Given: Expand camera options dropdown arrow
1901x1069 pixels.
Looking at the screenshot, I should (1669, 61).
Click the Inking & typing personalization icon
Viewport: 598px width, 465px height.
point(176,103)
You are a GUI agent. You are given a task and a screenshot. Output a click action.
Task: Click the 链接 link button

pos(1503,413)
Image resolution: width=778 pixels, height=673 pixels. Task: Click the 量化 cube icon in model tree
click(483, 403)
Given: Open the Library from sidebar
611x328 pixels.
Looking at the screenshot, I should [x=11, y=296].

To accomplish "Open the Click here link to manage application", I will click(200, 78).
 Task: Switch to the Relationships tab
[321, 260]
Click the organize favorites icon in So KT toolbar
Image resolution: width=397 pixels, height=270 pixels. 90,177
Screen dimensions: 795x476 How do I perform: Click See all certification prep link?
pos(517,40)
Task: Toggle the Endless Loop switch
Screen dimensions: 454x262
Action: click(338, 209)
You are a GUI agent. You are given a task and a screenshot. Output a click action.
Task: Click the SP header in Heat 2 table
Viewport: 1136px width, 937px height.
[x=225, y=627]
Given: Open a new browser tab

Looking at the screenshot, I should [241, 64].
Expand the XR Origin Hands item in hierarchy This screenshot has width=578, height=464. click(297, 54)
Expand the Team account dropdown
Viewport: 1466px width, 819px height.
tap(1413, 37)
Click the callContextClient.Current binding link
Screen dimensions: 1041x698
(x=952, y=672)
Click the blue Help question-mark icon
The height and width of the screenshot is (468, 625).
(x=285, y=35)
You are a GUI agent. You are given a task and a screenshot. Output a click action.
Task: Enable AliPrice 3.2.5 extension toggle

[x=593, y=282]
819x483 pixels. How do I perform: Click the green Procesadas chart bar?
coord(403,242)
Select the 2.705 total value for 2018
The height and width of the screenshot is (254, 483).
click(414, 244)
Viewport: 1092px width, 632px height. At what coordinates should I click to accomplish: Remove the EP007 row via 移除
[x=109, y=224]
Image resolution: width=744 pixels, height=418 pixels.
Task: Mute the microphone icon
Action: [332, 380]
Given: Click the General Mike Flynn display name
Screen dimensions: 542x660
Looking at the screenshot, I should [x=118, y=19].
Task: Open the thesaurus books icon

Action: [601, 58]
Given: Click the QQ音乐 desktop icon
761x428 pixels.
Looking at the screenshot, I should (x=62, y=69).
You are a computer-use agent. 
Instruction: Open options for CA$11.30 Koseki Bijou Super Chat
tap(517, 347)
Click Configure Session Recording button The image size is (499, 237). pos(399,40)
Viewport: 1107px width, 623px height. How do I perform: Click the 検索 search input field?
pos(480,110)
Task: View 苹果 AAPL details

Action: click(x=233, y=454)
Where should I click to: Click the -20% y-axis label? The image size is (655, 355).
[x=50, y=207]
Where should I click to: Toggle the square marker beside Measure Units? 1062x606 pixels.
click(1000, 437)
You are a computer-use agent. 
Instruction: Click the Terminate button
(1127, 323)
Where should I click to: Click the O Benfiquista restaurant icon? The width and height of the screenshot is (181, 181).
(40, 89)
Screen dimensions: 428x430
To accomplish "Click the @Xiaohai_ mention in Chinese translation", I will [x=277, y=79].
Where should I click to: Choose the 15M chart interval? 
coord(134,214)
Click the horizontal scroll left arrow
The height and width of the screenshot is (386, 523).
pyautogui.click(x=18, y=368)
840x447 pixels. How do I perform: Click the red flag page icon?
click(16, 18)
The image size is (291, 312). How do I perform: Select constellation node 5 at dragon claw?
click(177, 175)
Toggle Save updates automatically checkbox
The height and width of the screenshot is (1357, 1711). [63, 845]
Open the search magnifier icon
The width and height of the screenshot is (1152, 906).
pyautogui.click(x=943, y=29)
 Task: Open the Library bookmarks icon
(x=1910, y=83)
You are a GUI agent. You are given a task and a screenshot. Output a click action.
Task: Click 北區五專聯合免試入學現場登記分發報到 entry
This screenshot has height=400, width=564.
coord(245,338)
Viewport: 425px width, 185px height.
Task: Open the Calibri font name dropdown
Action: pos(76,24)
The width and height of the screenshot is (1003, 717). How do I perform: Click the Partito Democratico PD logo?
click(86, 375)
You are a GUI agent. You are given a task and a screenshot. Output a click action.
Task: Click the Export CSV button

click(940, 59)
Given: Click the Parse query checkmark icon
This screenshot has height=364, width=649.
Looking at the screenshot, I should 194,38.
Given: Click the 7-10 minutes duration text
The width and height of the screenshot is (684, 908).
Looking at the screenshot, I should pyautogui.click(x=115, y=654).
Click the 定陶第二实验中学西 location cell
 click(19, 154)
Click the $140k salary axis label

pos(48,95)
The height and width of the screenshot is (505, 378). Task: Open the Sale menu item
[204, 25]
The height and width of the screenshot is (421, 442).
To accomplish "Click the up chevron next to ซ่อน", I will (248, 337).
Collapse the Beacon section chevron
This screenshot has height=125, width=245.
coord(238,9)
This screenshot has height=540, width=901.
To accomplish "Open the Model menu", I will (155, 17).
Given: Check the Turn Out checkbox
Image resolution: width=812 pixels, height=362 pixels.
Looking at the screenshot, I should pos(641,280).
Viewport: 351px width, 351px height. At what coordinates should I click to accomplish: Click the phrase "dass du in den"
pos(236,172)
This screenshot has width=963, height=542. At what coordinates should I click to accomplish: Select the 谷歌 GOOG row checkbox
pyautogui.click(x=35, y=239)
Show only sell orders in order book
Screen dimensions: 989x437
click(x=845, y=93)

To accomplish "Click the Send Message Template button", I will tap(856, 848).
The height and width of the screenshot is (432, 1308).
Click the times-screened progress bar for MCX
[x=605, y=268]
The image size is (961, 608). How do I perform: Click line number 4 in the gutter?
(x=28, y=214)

◆ ◆ ◆

Locate each line in the records above that contains the string "size", and copy every such line in full. Matching is case-sensitive.

• **EXERCISE RESPONSE**:
Click Configure Session Recording button The image size is (499, 237). pos(399,40)
Where should I click to: Click the -20% y-axis label? The image size is (655, 355).
The image size is (291, 312). How do I perform: Select constellation node 5 at dragon claw?
The image size is (961, 608). How do I perform: Click line number 4 in the gutter?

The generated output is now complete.